Además de haberlos condenado a muerte a los que quedaron, ya que en la última comunicación por radio dijo a la torre de control que habían pasado Curicó, con lo que los rescatistas tenían mal la ubicación y jamás los encontrarían; con el agravante de que el Valle de las lágrimas es inaccesible y desde arriba el avión de color blanco enterrado en la nieve era invisible.
Ante esto fue entonces cuando Nando Parrado, consciente de que el único culpable de la situación había sido el piloto, y con el dolor de haber perdido a su madre y a su hermana, le dijo a Carlitos Páez Vilaro: “Yo me como al piloto”.
En muchas entrevistas años más tarde, Carlitos relató varias veces que esa frase de Nando definió el rumbo de lo que sería la decisión de alimentarse de los cuerpos de sus amigos muertos. El tabú y las creencias religiosas de una educación clásica había llenado de dudas a los que quedaron con vida después del impacto.
De hecho, Nando al decírselo le causó tal impacto que el hijo del famoso pintor uruguayo se los fue a comunicar a los primos Eduardo y Adolfo Strauch, diciéndoles: “Nando está loco, se quiere comer al piloto”. Para su sorpresa los primos le respondieron: “No Carlitos.
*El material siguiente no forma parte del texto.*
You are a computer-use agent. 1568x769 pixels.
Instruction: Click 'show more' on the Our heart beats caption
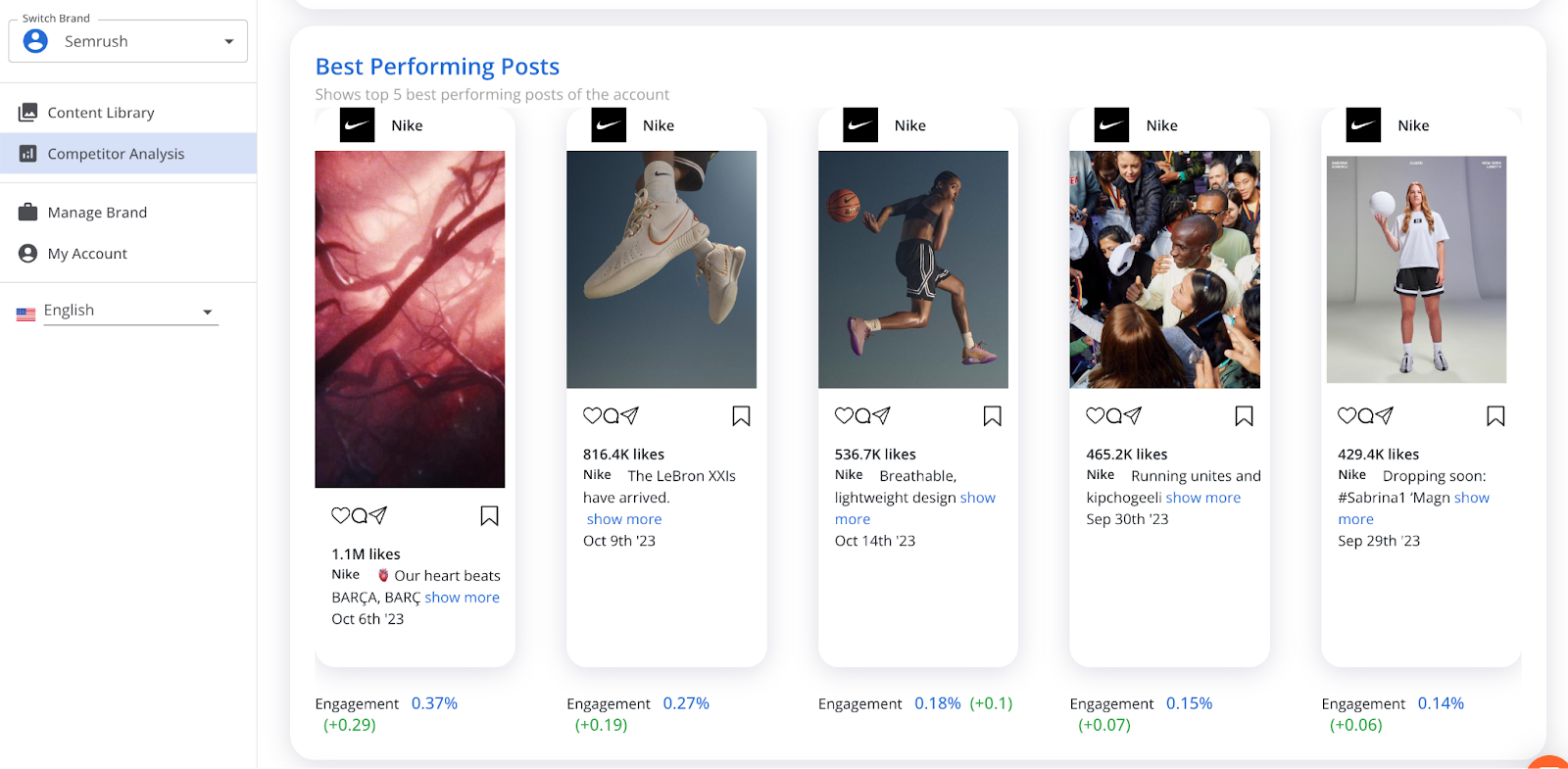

Nosotros también ya lo pensamos”.
El zapatito rojo
La madre de Nando Parrado compró en la escala de Mendoza unos zapatitos rojos de bebé para su nieto. Cuando Nando partió en la última expedición se llevó uno de los dos zapatitos, y le dijo a Carlitos Páez que regresaría para recoger el otro y llevarle el par a su sobrino.
La promesa de Parrado fue un símbolo de esperanza para los sobrevivientes. Era una señal de que Parrado no se daría por vencido y que haría todo lo posible para salvarlos.
Desde entonces muchas personas cuelgan un zapatito en el espejo de sus vehículos como símbolo de buena suerte y como protección ante las adversidades.